_AIM OF THE EXERCISE_: Please rewrite the data that begins at the line containing "Task: Click the TCI/AN field" and ends after the line containing "Action: click(x=392, y=320)", replacing "field" with "box" and leaving everything else unchanged.

** START ENTRIES **

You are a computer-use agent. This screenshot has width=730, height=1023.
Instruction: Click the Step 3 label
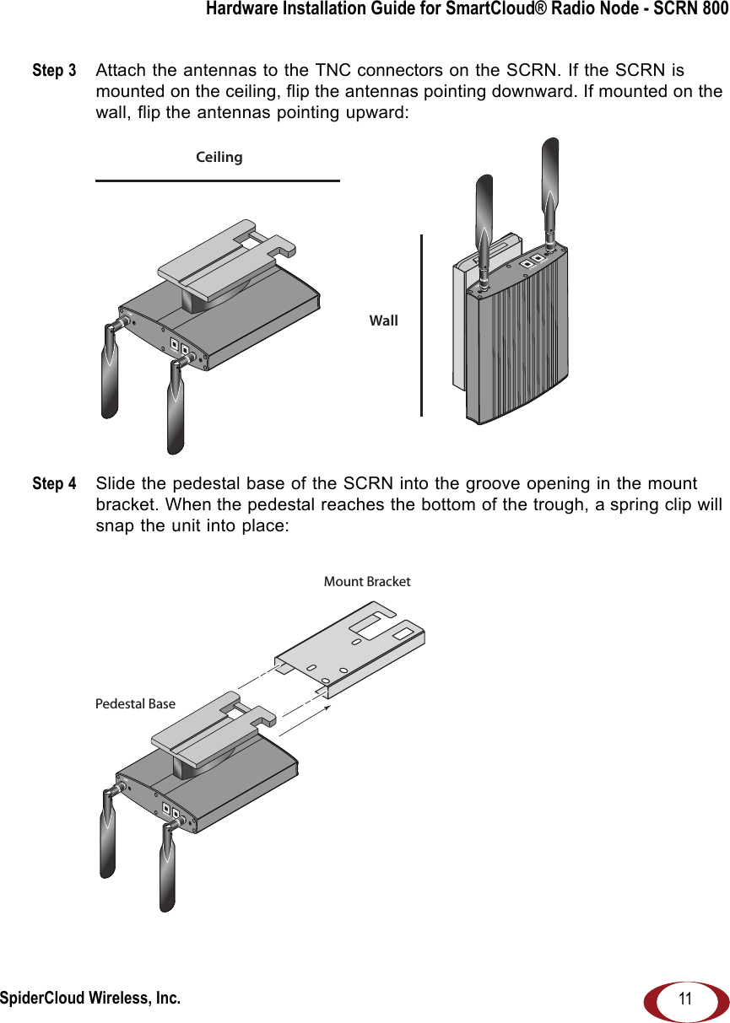(x=54, y=70)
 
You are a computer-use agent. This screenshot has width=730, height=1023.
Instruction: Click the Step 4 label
(x=54, y=484)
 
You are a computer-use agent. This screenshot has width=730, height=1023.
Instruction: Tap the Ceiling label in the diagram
(x=219, y=158)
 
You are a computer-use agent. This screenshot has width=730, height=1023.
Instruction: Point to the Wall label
(x=384, y=321)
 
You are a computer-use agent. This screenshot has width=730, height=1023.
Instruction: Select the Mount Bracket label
(x=367, y=582)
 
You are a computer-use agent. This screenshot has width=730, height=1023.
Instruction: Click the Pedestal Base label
(x=135, y=704)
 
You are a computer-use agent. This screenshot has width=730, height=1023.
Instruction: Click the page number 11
(x=684, y=999)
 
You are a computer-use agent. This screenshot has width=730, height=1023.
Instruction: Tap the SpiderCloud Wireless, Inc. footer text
(x=89, y=999)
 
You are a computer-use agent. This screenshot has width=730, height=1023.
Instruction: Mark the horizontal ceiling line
(x=217, y=180)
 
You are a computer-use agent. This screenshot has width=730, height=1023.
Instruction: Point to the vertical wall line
(x=421, y=325)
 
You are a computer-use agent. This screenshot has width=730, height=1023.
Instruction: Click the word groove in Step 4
(x=513, y=484)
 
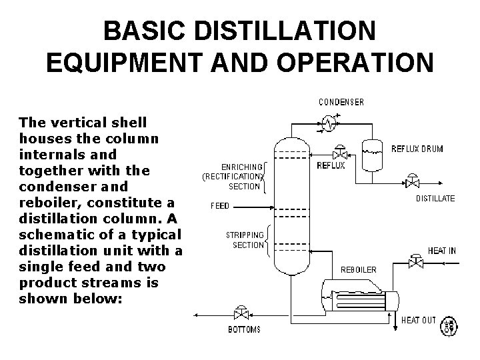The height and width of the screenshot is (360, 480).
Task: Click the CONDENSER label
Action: click(x=341, y=102)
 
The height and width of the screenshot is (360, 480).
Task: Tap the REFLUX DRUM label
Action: click(x=417, y=149)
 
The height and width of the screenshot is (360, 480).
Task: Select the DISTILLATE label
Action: click(x=435, y=198)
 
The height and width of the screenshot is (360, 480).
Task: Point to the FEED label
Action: click(x=219, y=206)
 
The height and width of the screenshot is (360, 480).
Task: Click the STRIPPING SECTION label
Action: click(x=245, y=240)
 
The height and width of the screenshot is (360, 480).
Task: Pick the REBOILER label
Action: click(x=358, y=270)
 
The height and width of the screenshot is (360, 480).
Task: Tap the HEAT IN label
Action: click(x=441, y=251)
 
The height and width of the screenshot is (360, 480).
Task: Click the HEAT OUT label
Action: click(x=418, y=320)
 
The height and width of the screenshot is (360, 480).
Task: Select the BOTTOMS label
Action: click(x=245, y=330)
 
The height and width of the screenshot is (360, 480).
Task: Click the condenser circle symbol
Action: click(x=328, y=122)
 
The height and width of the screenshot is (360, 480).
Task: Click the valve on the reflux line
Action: click(x=339, y=153)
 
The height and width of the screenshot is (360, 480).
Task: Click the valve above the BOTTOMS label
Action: click(x=238, y=314)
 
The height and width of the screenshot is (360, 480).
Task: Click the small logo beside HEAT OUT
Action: click(x=450, y=324)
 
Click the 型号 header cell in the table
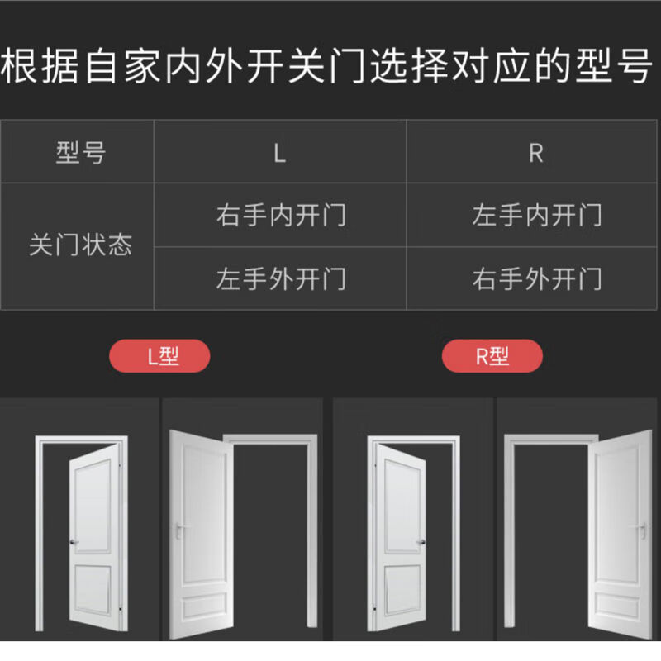click(x=81, y=153)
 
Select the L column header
click(x=279, y=153)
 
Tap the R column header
click(x=535, y=153)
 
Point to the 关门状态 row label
click(x=81, y=246)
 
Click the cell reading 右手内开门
click(x=281, y=216)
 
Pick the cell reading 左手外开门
click(x=281, y=278)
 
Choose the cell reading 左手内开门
click(x=536, y=216)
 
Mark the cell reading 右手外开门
click(x=536, y=278)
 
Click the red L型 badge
click(x=160, y=357)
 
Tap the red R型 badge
click(x=492, y=357)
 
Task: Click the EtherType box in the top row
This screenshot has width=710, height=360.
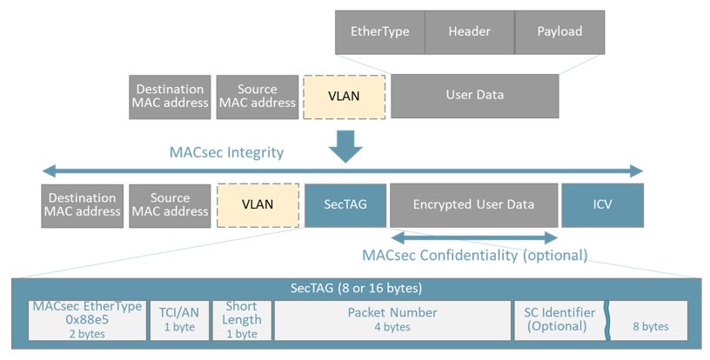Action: click(x=380, y=32)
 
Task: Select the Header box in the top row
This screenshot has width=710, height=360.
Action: click(x=470, y=32)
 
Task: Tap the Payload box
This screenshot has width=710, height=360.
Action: click(x=559, y=32)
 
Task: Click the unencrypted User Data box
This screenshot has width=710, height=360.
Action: click(x=475, y=97)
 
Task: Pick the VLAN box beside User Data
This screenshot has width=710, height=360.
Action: click(x=345, y=97)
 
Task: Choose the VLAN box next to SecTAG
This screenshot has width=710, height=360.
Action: click(x=258, y=205)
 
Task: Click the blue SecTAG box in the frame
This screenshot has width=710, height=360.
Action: click(x=345, y=205)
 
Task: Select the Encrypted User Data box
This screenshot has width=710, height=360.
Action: click(x=473, y=205)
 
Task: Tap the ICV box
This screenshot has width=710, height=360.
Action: click(x=603, y=205)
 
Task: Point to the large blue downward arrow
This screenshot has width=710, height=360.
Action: click(x=345, y=147)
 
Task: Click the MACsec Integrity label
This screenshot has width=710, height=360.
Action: click(x=226, y=153)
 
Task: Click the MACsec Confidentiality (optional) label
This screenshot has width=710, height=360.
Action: click(x=475, y=256)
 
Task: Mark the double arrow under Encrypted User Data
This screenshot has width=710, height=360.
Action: click(x=474, y=238)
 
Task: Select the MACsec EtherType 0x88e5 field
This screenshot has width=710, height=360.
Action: click(x=87, y=320)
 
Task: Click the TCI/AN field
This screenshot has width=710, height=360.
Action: click(x=180, y=320)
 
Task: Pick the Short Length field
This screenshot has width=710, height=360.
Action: click(x=242, y=320)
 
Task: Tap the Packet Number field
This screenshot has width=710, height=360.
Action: click(x=392, y=320)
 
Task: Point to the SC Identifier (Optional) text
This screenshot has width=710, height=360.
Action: click(x=559, y=319)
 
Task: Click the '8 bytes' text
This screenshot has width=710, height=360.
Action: click(x=651, y=327)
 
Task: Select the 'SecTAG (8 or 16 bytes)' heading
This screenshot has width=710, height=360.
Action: click(x=356, y=288)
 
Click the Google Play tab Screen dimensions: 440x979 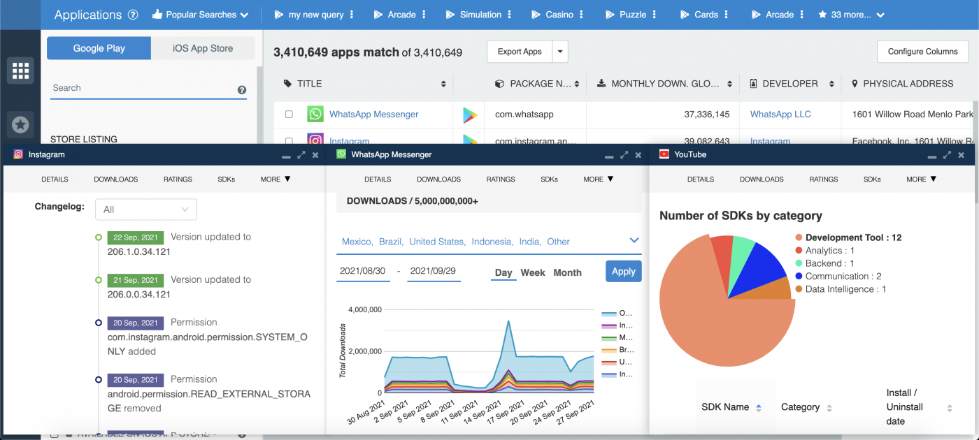click(99, 48)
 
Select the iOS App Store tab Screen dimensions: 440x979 click(203, 48)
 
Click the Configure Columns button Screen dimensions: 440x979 click(922, 51)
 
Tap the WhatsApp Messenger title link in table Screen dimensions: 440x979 click(373, 114)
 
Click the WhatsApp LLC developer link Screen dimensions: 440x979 click(780, 114)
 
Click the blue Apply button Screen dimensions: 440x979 click(623, 271)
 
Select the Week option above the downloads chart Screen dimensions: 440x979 click(533, 272)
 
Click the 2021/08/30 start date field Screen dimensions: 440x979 click(363, 271)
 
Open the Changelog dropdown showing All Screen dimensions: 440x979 click(146, 209)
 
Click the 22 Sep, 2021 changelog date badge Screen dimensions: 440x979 click(136, 237)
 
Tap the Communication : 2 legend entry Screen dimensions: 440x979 click(843, 276)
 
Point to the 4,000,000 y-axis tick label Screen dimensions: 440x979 click(364, 309)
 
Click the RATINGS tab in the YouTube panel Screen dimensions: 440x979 click(823, 179)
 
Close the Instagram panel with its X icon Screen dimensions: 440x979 click(315, 155)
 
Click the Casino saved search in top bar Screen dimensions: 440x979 click(559, 15)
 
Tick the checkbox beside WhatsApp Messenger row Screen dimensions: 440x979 click(289, 115)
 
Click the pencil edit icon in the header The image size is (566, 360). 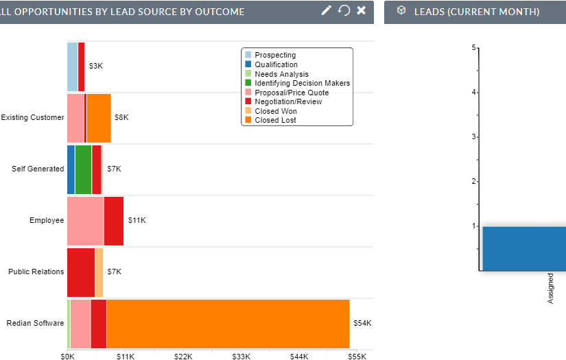pos(326,10)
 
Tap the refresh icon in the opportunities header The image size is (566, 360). pos(344,10)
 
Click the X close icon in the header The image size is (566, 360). pos(362,10)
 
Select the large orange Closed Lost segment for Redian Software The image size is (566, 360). pos(228,324)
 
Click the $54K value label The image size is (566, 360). pos(362,323)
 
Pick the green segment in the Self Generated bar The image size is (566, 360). pos(83,169)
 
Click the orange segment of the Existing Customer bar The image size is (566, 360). pos(99,118)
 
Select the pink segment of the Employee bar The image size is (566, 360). pos(85,221)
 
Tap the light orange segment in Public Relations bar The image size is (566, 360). pos(99,272)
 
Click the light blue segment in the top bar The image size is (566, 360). pos(72,67)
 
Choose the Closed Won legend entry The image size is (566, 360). pos(275,111)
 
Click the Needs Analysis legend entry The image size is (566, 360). pos(281,74)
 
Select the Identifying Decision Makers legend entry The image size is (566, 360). pos(302,83)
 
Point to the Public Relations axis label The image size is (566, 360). pos(36,272)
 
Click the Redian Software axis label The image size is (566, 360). pos(35,323)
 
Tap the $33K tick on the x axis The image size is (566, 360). pos(241,357)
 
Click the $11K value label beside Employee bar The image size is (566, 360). pos(137,220)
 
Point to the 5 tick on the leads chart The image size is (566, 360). pos(473,47)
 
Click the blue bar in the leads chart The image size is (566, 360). pos(524,248)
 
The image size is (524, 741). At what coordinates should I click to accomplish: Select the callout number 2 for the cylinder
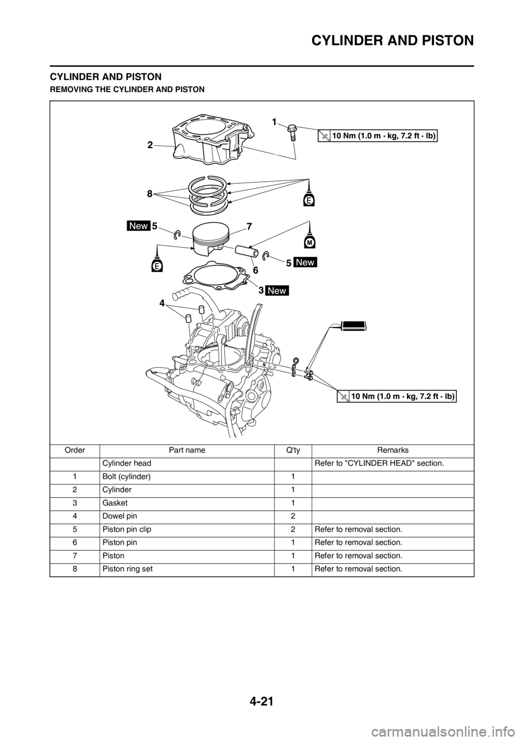tap(149, 145)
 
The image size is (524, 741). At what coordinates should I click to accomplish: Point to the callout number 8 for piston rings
tap(150, 193)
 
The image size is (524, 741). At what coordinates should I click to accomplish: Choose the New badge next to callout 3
tap(277, 290)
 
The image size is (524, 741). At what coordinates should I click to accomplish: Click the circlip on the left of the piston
tap(177, 235)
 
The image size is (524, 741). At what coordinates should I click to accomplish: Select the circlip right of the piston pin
tap(266, 256)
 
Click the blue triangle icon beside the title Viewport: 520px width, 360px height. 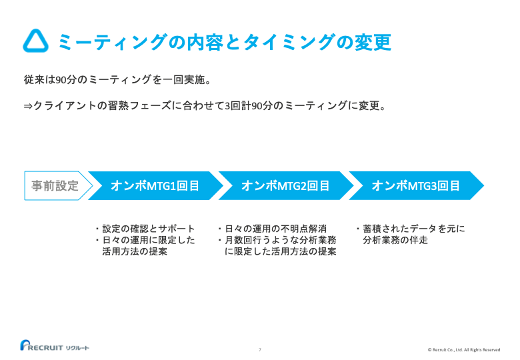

** END ENTRIES **

_ANSWER TO THE PROBLEM_:
Task: Click the TCI/AN box
This screenshot has width=710, height=360.
Action: click(x=180, y=320)
 
Task: Pick the Short Length box
This screenshot has width=710, height=360.
Action: click(x=242, y=320)
 
Task: Tap the Packet Number box
This screenshot has width=710, height=360.
Action: click(x=392, y=320)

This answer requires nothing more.